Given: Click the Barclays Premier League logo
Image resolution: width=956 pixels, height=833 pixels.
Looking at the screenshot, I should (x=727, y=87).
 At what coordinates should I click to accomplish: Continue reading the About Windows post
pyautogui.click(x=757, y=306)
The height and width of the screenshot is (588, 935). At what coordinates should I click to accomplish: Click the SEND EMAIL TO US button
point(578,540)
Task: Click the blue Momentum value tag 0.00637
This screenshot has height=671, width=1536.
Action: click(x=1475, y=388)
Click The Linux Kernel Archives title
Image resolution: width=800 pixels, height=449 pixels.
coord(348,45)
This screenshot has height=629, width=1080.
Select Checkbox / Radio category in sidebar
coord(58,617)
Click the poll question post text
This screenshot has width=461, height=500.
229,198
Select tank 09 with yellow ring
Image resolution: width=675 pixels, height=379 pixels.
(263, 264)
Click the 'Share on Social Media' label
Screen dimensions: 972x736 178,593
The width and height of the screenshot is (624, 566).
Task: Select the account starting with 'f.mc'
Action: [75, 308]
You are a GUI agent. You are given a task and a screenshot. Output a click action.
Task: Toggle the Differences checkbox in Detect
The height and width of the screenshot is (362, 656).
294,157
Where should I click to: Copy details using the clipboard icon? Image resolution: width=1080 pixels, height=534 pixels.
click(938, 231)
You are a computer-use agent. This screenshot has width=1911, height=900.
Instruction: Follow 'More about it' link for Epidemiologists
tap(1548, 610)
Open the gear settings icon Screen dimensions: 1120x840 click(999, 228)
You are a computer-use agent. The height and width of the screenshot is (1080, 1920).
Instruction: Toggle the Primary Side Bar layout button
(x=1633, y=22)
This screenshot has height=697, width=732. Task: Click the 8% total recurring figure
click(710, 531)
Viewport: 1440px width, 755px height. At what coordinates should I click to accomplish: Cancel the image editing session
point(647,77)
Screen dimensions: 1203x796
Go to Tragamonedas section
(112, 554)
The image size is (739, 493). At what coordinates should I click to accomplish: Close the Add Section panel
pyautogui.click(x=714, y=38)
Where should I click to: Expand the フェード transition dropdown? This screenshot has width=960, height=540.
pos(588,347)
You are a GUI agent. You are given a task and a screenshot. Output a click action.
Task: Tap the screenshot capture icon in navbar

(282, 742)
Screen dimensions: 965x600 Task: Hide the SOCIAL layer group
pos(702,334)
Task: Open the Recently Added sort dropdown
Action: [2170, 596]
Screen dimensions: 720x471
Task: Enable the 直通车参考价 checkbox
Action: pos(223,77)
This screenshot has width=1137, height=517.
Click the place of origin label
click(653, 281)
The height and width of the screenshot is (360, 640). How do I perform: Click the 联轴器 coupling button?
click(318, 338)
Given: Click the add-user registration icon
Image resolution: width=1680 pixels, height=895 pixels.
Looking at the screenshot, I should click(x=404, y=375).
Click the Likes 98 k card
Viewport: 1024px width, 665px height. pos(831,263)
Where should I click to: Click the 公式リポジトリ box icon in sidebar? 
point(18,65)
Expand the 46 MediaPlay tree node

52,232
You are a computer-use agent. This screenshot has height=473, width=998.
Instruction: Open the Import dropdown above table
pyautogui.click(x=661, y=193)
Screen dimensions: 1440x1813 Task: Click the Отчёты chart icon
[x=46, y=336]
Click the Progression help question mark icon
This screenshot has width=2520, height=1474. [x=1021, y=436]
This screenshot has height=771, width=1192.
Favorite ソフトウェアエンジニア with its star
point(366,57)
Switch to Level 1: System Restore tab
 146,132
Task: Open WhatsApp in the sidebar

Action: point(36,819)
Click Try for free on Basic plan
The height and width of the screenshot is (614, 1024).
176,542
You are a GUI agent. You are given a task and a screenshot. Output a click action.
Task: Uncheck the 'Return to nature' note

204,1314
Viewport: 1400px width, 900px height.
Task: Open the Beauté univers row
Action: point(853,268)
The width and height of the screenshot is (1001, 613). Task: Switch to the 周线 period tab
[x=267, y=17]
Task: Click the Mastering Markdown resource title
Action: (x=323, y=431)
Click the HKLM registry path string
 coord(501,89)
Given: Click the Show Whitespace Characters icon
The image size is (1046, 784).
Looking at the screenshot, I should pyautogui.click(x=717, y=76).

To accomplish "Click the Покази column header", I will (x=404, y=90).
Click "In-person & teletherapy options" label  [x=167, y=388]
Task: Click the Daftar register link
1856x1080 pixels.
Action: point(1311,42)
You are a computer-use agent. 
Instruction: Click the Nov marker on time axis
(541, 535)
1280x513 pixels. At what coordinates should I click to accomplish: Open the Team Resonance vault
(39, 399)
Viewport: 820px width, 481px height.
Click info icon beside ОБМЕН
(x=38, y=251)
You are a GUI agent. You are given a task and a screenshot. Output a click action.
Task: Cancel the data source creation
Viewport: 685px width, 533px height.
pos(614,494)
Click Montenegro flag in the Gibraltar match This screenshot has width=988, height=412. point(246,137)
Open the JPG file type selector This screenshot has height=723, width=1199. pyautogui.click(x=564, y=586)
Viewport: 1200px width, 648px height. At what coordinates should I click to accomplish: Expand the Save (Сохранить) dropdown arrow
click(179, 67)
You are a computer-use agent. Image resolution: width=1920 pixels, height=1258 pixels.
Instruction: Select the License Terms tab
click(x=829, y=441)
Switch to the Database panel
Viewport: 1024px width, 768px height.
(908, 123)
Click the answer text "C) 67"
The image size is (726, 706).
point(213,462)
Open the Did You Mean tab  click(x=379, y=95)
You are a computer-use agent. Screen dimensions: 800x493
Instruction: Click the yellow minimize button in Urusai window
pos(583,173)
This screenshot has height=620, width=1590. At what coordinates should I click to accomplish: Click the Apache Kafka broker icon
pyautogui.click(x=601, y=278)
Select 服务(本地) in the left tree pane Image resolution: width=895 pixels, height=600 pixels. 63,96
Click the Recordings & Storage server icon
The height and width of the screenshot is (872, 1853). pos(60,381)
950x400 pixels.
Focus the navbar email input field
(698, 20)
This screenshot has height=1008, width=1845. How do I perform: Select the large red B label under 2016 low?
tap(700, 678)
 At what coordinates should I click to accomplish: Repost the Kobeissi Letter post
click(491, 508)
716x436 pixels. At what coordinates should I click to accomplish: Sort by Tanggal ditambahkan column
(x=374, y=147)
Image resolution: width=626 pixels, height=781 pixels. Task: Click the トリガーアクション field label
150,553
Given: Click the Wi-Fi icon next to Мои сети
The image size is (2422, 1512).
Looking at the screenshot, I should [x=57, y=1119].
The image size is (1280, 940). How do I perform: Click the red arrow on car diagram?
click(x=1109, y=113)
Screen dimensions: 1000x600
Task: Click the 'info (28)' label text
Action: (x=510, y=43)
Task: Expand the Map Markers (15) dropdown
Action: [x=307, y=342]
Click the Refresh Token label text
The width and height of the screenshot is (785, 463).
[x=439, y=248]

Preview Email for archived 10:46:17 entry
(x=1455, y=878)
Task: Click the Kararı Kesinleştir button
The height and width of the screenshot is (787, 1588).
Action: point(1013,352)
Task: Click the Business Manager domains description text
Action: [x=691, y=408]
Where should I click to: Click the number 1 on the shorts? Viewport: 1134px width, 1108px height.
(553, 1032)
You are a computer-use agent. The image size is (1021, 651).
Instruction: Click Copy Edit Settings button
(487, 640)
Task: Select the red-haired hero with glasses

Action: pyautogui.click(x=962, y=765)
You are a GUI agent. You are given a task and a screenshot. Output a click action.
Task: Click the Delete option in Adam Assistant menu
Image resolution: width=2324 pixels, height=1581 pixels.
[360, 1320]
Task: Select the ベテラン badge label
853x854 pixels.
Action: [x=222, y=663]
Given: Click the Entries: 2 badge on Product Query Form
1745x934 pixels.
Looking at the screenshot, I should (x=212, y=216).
□ □ □ □ □
> _OBJECTIVE_
Rewrite all of the rows above, changing every "computer-use agent" to "desktop automation agent" and leaving the rest of the text unchanged.

> _TASK ANSWER_
Given: Click the Barclays Premier League logo
Image resolution: width=956 pixels, height=833 pixels.
Looking at the screenshot, I should (x=727, y=87).
 At what coordinates should I click to accomplish: Continue reading the About Windows post
pyautogui.click(x=757, y=306)
The height and width of the screenshot is (588, 935). At what coordinates should I click to accomplish: Click the SEND EMAIL TO US button
point(578,540)
Task: Click the blue Momentum value tag 0.00637
This screenshot has height=671, width=1536.
Action: click(x=1475, y=388)
Click The Linux Kernel Archives title
Image resolution: width=800 pixels, height=449 pixels.
coord(348,45)
This screenshot has height=629, width=1080.
Select Checkbox / Radio category in sidebar
coord(58,617)
Click the poll question post text
This screenshot has width=461, height=500.
229,198
Select tank 09 with yellow ring
Image resolution: width=675 pixels, height=379 pixels.
(263, 264)
Click the 'Share on Social Media' label
Screen dimensions: 972x736 178,593
The width and height of the screenshot is (624, 566).
Task: Select the account starting with 'f.mc'
Action: [75, 308]
You are a GUI agent. You are given a task and a screenshot. Output a click action.
Task: Toggle the Differences checkbox in Detect
The height and width of the screenshot is (362, 656).
294,157
Where should I click to: Copy details using the clipboard icon? Image resolution: width=1080 pixels, height=534 pixels.
click(938, 231)
You are a desktop automation agent. This screenshot has width=1911, height=900.
Instruction: Follow 'More about it' link for Epidemiologists
tap(1548, 610)
Open the gear settings icon Screen dimensions: 1120x840 click(999, 228)
You are a desktop automation agent. The height and width of the screenshot is (1080, 1920).
Instruction: Toggle the Primary Side Bar layout button
(x=1633, y=22)
This screenshot has height=697, width=732. Task: Click the 8% total recurring figure
click(710, 531)
Viewport: 1440px width, 755px height. At what coordinates should I click to accomplish: Cancel the image editing session
point(647,77)
Screen dimensions: 1203x796
Go to Tragamonedas section
(112, 554)
The image size is (739, 493). At what coordinates should I click to accomplish: Close the Add Section panel
pyautogui.click(x=714, y=38)
Where should I click to: Expand the フェード transition dropdown? This screenshot has width=960, height=540.
pos(588,347)
You are a GUI agent. You are given a task and a screenshot. Output a click action.
Task: Tap the screenshot capture icon in navbar

(282, 742)
Screen dimensions: 965x600 Task: Hide the SOCIAL layer group
pos(702,334)
Task: Open the Recently Added sort dropdown
Action: [2170, 596]
Screen dimensions: 720x471
Task: Enable the 直通车参考价 checkbox
Action: pos(223,77)
This screenshot has width=1137, height=517.
Click the place of origin label
click(653, 281)
The height and width of the screenshot is (360, 640). How do I perform: Click the 联轴器 coupling button?
click(318, 338)
Given: Click the add-user registration icon
Image resolution: width=1680 pixels, height=895 pixels.
Looking at the screenshot, I should click(x=404, y=375).
Click the Likes 98 k card
Viewport: 1024px width, 665px height. pos(831,263)
Where should I click to: Click the 公式リポジトリ box icon in sidebar? 
point(18,65)
Expand the 46 MediaPlay tree node

52,232
You are a desktop automation agent. This screenshot has height=473, width=998.
Instruction: Open the Import dropdown above table
pyautogui.click(x=661, y=193)
Screen dimensions: 1440x1813 Task: Click the Отчёты chart icon
[x=46, y=336]
Click the Progression help question mark icon
This screenshot has width=2520, height=1474. [x=1021, y=436]
This screenshot has height=771, width=1192.
Favorite ソフトウェアエンジニア with its star
point(366,57)
Switch to Level 1: System Restore tab
 146,132
Task: Open WhatsApp in the sidebar

Action: point(36,819)
Click Try for free on Basic plan
The height and width of the screenshot is (614, 1024).
176,542
You are a GUI agent. You are given a task and a screenshot. Output a click action.
Task: Uncheck the 'Return to nature' note

204,1314
Viewport: 1400px width, 900px height.
Task: Open the Beauté univers row
Action: point(853,268)
The width and height of the screenshot is (1001, 613). Task: Switch to the 周线 period tab
[x=267, y=17]
Task: Click the Mastering Markdown resource title
Action: (x=323, y=431)
Click the HKLM registry path string
 coord(501,89)
Given: Click the Show Whitespace Characters icon
The image size is (1046, 784).
Looking at the screenshot, I should pyautogui.click(x=717, y=76).

To accomplish "Click the Покази column header", I will (x=404, y=90).
Click "In-person & teletherapy options" label  [x=167, y=388]
Task: Click the Daftar register link
1856x1080 pixels.
Action: point(1311,42)
You are a desktop automation agent. 
Instruction: Click the Nov marker on time axis
(541, 535)
1280x513 pixels. At what coordinates should I click to accomplish: Open the Team Resonance vault
(39, 399)
Viewport: 820px width, 481px height.
Click info icon beside ОБМЕН
(x=38, y=251)
You are a GUI agent. You are given a task and a screenshot. Output a click action.
Task: Cancel the data source creation
Viewport: 685px width, 533px height.
pos(614,494)
Click Montenegro flag in the Gibraltar match This screenshot has width=988, height=412. point(246,137)
Open the JPG file type selector This screenshot has height=723, width=1199. pyautogui.click(x=564, y=586)
Viewport: 1200px width, 648px height. At what coordinates should I click to accomplish: Expand the Save (Сохранить) dropdown arrow
click(179, 67)
You are a desktop automation agent. Image resolution: width=1920 pixels, height=1258 pixels.
Instruction: Select the License Terms tab
click(x=829, y=441)
Switch to the Database panel
Viewport: 1024px width, 768px height.
(908, 123)
Click the answer text "C) 67"
The image size is (726, 706).
point(213,462)
Open the Did You Mean tab  click(x=379, y=95)
You are a desktop automation agent. Screen dimensions: 800x493
Instruction: Click the yellow minimize button in Urusai window
pos(583,173)
This screenshot has height=620, width=1590. At what coordinates should I click to accomplish: Click the Apache Kafka broker icon
pyautogui.click(x=601, y=278)
Select 服务(本地) in the left tree pane Image resolution: width=895 pixels, height=600 pixels. 63,96
Click the Recordings & Storage server icon
The height and width of the screenshot is (872, 1853). pos(60,381)
950x400 pixels.
Focus the navbar email input field
(698, 20)
This screenshot has height=1008, width=1845. How do I perform: Select the large red B label under 2016 low?
tap(700, 678)
 At what coordinates should I click to accomplish: Repost the Kobeissi Letter post
click(491, 508)
716x436 pixels. At what coordinates should I click to accomplish: Sort by Tanggal ditambahkan column
(x=374, y=147)
Image resolution: width=626 pixels, height=781 pixels. Task: Click the トリガーアクション field label
150,553
Given: Click the Wi-Fi icon next to Мои сети
The image size is (2422, 1512).
Looking at the screenshot, I should [x=57, y=1119].
The image size is (1280, 940). How do I perform: Click the red arrow on car diagram?
click(x=1109, y=113)
Screen dimensions: 1000x600
Task: Click the 'info (28)' label text
Action: (x=510, y=43)
Task: Expand the Map Markers (15) dropdown
Action: [x=307, y=342]
Click the Refresh Token label text
The width and height of the screenshot is (785, 463).
[x=439, y=248]

Preview Email for archived 10:46:17 entry
(x=1455, y=878)
Task: Click the Kararı Kesinleştir button
The height and width of the screenshot is (787, 1588).
Action: point(1013,352)
Task: Click the Business Manager domains description text
Action: [x=691, y=408]
Where should I click to: Click the number 1 on the shorts? Viewport: 1134px width, 1108px height.
(553, 1032)
You are a desktop automation agent. The image size is (1021, 651).
Instruction: Click Copy Edit Settings button
(487, 640)
Task: Select the red-haired hero with glasses

Action: pyautogui.click(x=962, y=765)
You are a GUI agent. You are given a task and a screenshot. Output a click action.
Task: Click the Delete option in Adam Assistant menu
Image resolution: width=2324 pixels, height=1581 pixels.
[360, 1320]
Task: Select the ベテラン badge label
853x854 pixels.
Action: [x=222, y=663]
Given: Click the Entries: 2 badge on Product Query Form
1745x934 pixels.
Looking at the screenshot, I should (x=212, y=216).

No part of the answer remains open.